Premier Tim Houston says Cape Breton Regional Municipality’s declaration of a local state of emergency in response to the overwhelming snowstorm that dumped more than 100 centimetres of snow in parts of the municipality might be more about public relations.
“Declaring a state of local or provincial state of emergency is not required to access resources or assistance,” Houston said at a Monday afternoon news conference.
“We as a province wrote to the federal government for support and they’re responding. A state of emergency wasn’t necessary to do that, it’s kind of a human thing that you do.”
The premier said a state of emergency does have an impact.
“A state of emergency does permit authorities to issue fines to people who are unnecessarily on the roads, it permits authorities to enter homes and buildings without a warrant, order evacuations, confiscate property, order assistance,” Houston said. “These are pretty serious things that a state of emergency can do. What a state of emergency does not do is get you a plow faster, what a state of emergency does not do is get a road cleared faster.”
Houston said CBRM “can absolutely” declare a local state of emergency without provincial approval.

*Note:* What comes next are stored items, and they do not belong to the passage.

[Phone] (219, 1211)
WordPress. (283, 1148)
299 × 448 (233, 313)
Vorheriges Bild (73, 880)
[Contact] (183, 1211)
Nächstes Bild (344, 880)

“We respect their ability to do that but at the end of the process, I kind of wonder what they’ll do with it. Will they do anything with it or was it more just a kind of a PR (public relations) issue.
“When it comes to the state of emergencies and the really powerful tool, we’ve issued those as a province before but in this situation right now as a province, an incredible team with the province has been working hard all weekend, they just rolled up their sleeves and got to work clearing roads and trying to keep people safe, that’s what I’m interested in.”
The premier dismissed as “an absolutely ridiculous suggestion” the notion that the province did not declare a state of emergency because it would lead either immediately or eventually to the province having to provide more in funding for those who were most affected by the storm, particularly people in CBRM and the rest of Cape Breton Island.
Houston said it is early days to talk about financial assistance for people have sustained property damage or can’t afford to get plowed out.
“I’m personally not aware of any requests for financial assistance,” he said. “That doesn’t mean that somebody hasn’t been asked. It’s very early days. As a province, when you look at what we’ve dealt with through floods, through Fiona, through the fires, I think our track record shows that we act very quickly. We’ve rolled out very innovative programs.”
Paul Mason, the executive director of the Emergency Management Office, said the office co-ordinates access to additional resources if municipalities request assistance.
“We don’t need a state of emergency for that,” Mason said, noting that the state of emergency allows governing authorities to take actions that can restrict civil liberties.
“At this time, CBRM and Eskasoni have declared states of emergency and that is appropriate,” Mason said on Monday. “The storm is still very active and intense in those regions, as well as the rest of Cape Breton. Other parts of the province were impacted to a lesser degree and are already dealing with recovery so a provincial state of emergency is not required.”
‘All hands on deck’
Mason said the Emergency Management Office is working across government with local municipalities and other partners to support requests for assistance when received no matter what part of the province people live in or what phase of the storm Nova Scotians are experiencing right now.
“We’ve been in touch with our neighbouring provinces, private contractors and our federal partners,” he said. “It’s an all-hands-on-deck response for Cape Breton and Nova Scotians in this event as in any event.”
The premier said “we will dig out” from the historic snowstorm.
“To all those who haven’t seen a plow yet or are wondering when their road is going to be cleared, I’ve asked Public Works to be very frank and honest about how long it will take,” he said.
“It will take time to get to all the roads. During typical snowstorms, there is a kind of a normal plow route but as we work through this cleanup there are efforts to prioritize routes for health and safety reasons.”
Houston said the province is moving equipment from other parts of the province where the need is greater and is working with New Brunswick and Prince Edward Island to acquire some personnel and snow-moving equipment.
The federal government is providing snow-moving gear from the Cape Breton Highlands National Park and he asks private contractors to help out if they can.
“No stone is being unturned when it comes to looking for plows and looking for people to operate them.”
Houston said there are a couple of roads still closed but he is not aware of any communities that are isolated by the heavy snowfall.
Matt Drover, the emergency operations lead with Nova Scotia Power, said 2,000 customers were still without power Monday afternoon and the company hoped most would be reconnected by the end of the day.
Drover said the biggest challenge is the massive amount of snow that is blocking roads and access to get the NSP equipment into affected areas.
Houston lauded Nova Scotians for helping their neighbours but cautioned against overdoing it and warned those without electricity no to use a generator indoors.